Robin Winkler, économiste en chef de la Deutsche Bank pour l'Allemagne, a déclaré que le choc commercial immédiat subi par l'Asie se répercuterait probablement sur l'Europe, car les fabricants chinois essaieraient de vendre davantage de leurs produits face à « un formidable mur de droits de douane aux États-Unis ».
Selon un diplomate américain de haut rang cité par le FT :
Nous devrons prendre des mesures de sauvegarde pour un plus grand nombre de nos industries. Nous craignons que cela ne devienne un nouveau point de tension avec la Chine.
L'une des mesures envisagées est d'augmenter encore les droits de douane sur les véhicules électriques chinois, qui s'élèvent actuellement à 35 %.

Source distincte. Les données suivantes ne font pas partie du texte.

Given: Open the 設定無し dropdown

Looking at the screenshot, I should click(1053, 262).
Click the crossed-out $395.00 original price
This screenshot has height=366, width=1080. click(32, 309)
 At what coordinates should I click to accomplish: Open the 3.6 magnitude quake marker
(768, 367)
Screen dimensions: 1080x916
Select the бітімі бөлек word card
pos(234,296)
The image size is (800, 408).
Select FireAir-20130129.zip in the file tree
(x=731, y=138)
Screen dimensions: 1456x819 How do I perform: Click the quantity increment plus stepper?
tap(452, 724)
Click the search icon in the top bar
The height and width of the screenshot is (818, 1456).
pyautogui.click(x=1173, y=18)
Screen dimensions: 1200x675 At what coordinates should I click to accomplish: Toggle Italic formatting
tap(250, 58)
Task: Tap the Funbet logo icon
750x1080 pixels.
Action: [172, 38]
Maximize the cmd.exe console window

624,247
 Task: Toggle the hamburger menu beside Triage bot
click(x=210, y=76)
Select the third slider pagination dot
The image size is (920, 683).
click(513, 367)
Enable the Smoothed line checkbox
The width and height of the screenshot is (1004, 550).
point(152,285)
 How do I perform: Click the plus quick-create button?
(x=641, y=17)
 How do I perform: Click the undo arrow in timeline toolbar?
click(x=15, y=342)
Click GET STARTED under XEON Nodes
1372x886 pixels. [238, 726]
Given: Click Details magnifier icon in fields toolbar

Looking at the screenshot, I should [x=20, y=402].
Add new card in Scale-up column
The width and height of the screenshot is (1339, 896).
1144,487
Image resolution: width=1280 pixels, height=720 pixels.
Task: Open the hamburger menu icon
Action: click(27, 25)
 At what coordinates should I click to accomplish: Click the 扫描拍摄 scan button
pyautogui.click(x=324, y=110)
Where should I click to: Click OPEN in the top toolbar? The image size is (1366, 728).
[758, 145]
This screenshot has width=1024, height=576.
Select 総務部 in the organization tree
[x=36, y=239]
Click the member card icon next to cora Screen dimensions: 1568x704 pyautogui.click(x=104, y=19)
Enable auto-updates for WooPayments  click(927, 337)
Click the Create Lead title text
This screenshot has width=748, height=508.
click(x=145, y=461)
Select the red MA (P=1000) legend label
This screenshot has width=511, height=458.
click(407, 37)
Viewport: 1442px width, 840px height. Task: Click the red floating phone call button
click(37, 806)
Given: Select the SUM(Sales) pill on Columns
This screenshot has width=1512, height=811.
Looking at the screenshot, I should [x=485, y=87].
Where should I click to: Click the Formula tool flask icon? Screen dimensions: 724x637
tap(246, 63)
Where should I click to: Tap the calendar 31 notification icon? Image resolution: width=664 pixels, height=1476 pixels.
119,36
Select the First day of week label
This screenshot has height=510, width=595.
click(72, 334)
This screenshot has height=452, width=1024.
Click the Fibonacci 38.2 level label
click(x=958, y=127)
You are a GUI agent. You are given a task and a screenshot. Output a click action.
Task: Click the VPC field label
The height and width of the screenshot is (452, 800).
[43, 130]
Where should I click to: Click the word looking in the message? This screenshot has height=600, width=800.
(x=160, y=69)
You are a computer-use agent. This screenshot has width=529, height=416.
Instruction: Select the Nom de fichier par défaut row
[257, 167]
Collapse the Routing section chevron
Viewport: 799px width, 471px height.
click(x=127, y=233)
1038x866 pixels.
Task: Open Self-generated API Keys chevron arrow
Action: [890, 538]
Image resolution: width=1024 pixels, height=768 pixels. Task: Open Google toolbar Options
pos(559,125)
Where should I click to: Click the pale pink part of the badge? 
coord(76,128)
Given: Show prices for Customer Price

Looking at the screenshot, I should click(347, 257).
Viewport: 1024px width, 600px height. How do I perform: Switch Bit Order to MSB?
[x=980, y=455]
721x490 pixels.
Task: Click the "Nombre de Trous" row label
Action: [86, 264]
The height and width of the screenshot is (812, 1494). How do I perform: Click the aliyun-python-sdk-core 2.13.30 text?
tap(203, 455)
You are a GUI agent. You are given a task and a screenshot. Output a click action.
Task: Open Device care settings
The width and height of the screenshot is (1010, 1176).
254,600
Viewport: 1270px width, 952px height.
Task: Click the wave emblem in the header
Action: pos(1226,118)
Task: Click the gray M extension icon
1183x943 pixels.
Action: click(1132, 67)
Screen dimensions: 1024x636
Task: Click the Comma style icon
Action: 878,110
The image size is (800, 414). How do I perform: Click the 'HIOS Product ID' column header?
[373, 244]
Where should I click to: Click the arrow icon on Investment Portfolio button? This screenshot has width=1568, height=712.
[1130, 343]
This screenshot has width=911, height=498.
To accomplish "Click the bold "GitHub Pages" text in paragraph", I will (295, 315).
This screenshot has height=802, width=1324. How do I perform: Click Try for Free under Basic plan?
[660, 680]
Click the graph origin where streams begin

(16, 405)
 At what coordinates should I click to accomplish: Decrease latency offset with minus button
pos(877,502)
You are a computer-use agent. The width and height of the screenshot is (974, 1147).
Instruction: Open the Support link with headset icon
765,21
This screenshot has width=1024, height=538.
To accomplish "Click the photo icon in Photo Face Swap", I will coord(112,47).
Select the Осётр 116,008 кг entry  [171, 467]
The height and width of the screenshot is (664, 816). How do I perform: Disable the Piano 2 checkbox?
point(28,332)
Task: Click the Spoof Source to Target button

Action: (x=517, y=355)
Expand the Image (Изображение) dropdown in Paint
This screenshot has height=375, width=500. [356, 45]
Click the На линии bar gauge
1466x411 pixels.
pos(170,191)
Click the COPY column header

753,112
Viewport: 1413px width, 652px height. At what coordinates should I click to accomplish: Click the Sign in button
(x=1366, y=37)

Une telle réponse – intensifier la guerre tarifaire – est hautement significative sur le plan politique. Elle démontre que la crise dans laquelle est plongée l'économie mondiale n'est pas le résultat de l'irrationalité de Trump. Les guerres tarifaires naissent de la contradiction fondamentale de l'économie mondiale, celle entre la production mondialisée et le système des États-nations, pour laquelle les classes dirigeantes de tous les pays n'ont pas d'autre réponse qu'une guerre de plus en plus profonde de chacun contre tous.